WHAT YOU NEED TO DO -
Wherever the string "Laconde" shows up in the data below, copy the whole line.

Stored records -
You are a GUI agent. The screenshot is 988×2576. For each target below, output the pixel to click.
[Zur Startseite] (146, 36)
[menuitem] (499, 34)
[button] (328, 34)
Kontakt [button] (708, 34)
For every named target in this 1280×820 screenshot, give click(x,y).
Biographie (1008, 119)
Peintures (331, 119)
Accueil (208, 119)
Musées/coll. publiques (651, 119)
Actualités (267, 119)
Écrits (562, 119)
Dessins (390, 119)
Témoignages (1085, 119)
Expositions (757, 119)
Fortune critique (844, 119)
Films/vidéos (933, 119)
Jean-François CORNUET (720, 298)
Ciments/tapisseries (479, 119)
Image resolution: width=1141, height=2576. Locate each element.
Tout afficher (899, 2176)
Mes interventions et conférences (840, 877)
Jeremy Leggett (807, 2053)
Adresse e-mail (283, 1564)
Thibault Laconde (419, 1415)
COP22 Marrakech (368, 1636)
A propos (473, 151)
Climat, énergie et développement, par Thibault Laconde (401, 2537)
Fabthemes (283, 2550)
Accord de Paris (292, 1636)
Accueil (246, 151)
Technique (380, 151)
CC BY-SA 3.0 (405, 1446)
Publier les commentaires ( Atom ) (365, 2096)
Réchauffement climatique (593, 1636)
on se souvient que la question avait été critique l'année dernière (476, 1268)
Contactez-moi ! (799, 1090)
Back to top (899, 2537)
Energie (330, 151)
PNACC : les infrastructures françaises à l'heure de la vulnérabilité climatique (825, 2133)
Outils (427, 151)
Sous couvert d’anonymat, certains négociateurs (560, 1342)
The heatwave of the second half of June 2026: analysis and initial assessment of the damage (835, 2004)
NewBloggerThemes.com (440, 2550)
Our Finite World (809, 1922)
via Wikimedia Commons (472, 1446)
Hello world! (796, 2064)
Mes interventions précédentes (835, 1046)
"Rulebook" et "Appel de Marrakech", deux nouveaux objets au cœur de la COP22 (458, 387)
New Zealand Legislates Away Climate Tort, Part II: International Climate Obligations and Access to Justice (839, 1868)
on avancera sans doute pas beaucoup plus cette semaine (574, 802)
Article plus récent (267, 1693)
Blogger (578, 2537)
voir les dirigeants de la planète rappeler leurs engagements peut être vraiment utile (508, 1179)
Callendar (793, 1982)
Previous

ANSWER SPACE -
Thibault Laconde (419, 1415)
Climat, énergie et développement, par Thibault Laconde (401, 2537)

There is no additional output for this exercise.